**Assignment**:
In the entries below, find every line with the string "right" and copy it.

(Beginning of Entries supplied)

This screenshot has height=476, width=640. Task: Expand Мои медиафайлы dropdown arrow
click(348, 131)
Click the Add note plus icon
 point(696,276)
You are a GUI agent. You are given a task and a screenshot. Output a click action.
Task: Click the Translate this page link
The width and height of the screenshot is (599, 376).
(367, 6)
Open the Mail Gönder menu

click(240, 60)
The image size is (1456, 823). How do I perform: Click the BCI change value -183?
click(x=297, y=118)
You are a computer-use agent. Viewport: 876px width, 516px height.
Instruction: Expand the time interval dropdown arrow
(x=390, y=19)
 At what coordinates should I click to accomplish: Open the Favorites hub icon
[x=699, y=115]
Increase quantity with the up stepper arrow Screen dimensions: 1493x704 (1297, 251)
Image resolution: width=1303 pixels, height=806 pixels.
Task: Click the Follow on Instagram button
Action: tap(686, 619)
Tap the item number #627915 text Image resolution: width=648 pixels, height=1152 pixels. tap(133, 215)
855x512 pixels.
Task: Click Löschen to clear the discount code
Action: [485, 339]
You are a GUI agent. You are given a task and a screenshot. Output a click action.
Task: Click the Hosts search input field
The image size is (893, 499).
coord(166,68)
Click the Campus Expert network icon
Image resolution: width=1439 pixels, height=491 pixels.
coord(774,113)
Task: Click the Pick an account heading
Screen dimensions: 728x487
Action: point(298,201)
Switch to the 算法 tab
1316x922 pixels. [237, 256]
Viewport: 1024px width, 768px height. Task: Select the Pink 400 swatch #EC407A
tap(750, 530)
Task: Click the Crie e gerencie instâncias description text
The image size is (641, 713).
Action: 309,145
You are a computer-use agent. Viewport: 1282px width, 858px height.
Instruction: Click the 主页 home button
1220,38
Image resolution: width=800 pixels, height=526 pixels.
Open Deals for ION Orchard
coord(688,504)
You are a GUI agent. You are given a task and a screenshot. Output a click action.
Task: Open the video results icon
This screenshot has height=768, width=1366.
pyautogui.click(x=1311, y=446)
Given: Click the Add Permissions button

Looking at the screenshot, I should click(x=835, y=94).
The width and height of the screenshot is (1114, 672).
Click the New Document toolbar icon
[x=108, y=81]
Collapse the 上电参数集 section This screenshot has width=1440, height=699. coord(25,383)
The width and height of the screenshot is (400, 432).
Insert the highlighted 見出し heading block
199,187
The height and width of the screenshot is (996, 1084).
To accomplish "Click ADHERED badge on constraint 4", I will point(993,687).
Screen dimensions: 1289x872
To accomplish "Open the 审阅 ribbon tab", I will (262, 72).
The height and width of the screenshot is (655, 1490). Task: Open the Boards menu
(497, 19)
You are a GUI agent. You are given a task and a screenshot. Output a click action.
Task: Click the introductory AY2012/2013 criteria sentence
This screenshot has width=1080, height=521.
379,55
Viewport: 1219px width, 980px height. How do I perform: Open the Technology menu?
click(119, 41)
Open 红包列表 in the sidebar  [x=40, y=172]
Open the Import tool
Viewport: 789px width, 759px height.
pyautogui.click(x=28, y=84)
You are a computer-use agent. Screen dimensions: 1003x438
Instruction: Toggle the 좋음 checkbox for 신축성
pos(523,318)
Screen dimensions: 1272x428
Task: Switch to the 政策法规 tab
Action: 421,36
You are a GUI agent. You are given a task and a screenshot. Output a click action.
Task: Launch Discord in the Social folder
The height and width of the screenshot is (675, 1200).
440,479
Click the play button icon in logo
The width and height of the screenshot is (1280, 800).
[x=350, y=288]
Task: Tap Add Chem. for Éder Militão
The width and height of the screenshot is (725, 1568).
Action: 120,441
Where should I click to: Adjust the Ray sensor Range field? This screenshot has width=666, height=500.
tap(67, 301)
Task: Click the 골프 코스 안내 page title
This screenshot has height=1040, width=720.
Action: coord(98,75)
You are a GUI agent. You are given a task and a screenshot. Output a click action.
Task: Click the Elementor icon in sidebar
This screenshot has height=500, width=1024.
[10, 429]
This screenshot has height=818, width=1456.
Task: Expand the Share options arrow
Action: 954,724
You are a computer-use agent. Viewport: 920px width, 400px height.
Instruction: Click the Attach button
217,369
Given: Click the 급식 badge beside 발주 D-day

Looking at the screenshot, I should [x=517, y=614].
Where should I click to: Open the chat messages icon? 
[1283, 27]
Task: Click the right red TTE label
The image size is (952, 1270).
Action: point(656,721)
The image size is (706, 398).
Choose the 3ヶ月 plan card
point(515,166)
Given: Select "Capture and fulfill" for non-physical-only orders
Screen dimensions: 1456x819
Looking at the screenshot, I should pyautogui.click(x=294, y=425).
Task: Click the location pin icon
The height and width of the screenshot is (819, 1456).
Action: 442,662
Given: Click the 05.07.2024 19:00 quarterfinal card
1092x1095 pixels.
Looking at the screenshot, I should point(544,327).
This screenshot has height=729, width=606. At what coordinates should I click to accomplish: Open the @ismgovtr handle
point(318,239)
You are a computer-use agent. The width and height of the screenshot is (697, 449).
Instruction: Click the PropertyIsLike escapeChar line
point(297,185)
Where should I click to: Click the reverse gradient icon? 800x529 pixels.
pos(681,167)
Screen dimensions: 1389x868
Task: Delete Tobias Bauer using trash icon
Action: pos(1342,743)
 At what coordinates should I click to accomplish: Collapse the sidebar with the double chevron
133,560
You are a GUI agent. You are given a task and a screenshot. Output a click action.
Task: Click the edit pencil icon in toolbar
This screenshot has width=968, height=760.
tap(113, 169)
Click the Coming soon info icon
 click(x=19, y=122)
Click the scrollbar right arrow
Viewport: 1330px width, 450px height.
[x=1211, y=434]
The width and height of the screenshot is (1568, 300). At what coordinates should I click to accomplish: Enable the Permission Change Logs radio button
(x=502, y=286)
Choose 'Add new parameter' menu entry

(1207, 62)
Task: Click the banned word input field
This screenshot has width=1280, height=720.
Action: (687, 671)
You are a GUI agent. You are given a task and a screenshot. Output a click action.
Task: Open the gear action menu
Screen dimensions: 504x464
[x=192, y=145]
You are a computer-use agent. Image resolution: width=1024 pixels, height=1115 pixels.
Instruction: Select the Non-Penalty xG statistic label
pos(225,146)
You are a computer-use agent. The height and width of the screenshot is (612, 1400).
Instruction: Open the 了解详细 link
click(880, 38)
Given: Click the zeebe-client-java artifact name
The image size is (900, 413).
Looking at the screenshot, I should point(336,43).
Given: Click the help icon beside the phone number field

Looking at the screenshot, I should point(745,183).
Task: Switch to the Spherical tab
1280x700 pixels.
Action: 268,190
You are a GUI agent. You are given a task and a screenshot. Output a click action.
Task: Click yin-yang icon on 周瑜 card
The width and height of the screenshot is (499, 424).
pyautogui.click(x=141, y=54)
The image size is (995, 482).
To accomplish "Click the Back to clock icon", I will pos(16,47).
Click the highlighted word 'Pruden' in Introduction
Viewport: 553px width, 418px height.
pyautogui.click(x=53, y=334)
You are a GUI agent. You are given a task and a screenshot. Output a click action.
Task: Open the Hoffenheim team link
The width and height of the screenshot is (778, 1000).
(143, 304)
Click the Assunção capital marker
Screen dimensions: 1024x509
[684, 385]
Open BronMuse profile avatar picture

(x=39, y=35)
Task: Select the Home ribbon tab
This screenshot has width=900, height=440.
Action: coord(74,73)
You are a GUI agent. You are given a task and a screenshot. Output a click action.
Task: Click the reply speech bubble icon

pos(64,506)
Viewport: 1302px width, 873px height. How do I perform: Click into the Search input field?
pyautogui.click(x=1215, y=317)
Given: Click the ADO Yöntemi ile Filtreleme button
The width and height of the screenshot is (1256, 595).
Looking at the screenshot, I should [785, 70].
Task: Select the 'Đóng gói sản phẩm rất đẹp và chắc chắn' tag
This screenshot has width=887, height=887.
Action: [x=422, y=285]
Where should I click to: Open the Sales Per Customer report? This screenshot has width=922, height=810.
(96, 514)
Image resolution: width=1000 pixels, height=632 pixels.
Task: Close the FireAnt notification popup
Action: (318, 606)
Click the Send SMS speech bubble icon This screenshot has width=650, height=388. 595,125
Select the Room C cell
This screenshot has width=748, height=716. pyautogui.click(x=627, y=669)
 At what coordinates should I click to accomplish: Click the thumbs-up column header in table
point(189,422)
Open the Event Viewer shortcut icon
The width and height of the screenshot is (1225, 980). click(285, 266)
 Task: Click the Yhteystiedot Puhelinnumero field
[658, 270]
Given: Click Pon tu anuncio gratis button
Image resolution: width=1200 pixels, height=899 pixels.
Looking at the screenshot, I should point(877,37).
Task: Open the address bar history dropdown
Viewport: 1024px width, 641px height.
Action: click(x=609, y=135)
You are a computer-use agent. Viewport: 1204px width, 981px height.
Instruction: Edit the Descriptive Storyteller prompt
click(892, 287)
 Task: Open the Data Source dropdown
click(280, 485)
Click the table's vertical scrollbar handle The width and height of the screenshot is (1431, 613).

(End of Entries supplied)

**Result**:
Task: Click the right red TTE label
Click the scrollbar right arrow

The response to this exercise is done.